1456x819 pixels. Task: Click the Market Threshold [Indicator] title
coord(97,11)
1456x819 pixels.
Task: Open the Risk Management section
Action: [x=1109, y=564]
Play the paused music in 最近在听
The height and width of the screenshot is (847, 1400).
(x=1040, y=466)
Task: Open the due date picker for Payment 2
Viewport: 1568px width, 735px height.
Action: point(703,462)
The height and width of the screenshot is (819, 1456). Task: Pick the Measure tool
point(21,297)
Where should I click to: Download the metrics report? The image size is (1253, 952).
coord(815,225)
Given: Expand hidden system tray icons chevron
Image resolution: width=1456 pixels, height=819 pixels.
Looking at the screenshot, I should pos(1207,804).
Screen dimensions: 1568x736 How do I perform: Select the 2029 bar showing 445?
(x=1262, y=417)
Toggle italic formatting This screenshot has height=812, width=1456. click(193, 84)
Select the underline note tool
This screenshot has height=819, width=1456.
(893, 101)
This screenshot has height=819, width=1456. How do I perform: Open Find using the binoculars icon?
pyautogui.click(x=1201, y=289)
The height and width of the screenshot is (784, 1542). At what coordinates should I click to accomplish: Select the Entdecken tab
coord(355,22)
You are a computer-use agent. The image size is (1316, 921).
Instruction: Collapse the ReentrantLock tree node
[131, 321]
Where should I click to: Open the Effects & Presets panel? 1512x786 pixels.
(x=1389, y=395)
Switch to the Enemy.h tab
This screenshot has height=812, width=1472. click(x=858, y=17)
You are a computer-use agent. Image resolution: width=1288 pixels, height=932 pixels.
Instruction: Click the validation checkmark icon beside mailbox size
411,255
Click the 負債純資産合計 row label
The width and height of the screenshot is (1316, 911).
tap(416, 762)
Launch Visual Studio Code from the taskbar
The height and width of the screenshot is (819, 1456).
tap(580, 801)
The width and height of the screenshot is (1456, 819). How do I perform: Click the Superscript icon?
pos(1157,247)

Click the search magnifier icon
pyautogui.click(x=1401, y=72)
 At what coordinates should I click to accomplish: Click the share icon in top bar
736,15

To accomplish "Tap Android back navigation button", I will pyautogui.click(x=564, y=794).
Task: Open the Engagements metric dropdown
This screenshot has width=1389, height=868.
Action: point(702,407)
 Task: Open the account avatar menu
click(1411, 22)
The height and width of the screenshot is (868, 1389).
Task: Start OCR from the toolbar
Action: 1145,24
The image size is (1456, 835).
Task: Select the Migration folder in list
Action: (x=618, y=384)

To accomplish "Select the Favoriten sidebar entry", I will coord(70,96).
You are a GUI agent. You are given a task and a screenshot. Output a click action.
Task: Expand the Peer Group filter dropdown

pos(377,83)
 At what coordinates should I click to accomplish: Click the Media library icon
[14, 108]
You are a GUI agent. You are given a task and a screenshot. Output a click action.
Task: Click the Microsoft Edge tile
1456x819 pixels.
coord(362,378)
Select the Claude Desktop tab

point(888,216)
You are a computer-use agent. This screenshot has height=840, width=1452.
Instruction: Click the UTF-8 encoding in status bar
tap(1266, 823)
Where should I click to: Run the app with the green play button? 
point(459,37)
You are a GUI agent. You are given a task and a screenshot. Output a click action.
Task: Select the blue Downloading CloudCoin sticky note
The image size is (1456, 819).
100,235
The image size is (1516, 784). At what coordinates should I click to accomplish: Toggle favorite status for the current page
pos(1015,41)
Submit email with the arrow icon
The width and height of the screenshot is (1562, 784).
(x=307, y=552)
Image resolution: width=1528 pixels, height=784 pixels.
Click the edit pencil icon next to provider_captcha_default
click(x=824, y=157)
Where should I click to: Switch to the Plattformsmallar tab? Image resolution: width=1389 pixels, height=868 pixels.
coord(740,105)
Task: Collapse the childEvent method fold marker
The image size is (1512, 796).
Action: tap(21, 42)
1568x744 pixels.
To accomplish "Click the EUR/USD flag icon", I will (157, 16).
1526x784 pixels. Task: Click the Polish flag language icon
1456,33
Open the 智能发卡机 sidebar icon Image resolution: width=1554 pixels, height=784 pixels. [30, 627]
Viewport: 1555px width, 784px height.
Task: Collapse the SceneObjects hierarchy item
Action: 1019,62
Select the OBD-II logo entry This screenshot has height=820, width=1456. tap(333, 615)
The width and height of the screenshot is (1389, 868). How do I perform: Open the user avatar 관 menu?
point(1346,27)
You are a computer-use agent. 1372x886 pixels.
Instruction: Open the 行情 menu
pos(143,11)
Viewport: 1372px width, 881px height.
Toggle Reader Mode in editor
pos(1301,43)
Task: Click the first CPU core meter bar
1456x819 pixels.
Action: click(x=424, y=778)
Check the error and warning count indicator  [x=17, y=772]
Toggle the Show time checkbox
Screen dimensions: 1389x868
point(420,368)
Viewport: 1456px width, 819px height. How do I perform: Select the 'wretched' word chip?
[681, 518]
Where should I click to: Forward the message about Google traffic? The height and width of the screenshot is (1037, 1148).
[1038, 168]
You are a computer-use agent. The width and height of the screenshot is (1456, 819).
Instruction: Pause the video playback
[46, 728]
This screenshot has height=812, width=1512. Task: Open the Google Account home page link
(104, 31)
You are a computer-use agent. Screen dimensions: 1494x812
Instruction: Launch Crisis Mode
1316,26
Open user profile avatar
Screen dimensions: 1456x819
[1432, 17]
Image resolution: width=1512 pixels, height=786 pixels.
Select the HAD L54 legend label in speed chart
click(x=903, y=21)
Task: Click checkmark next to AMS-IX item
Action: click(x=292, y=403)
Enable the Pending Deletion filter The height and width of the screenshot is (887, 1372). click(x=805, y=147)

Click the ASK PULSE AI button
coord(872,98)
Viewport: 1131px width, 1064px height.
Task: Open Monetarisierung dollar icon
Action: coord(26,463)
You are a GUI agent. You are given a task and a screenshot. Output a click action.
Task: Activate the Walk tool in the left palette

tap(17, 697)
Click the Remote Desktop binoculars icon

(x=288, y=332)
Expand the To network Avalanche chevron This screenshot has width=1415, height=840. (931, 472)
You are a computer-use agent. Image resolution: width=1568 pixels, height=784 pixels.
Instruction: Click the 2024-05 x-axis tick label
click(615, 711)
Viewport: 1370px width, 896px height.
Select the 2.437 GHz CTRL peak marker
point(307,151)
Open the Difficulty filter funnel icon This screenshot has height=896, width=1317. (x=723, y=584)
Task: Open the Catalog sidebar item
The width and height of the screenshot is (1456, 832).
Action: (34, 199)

* [WHAT NEEDS TO BE DONE]: Every line of the material above that includes the string "entry" is required.

* [SOLVED EXERCISE]:
To accomplish "Select the Favoriten sidebar entry", I will coord(70,96).
Select the OBD-II logo entry This screenshot has height=820, width=1456. tap(333, 615)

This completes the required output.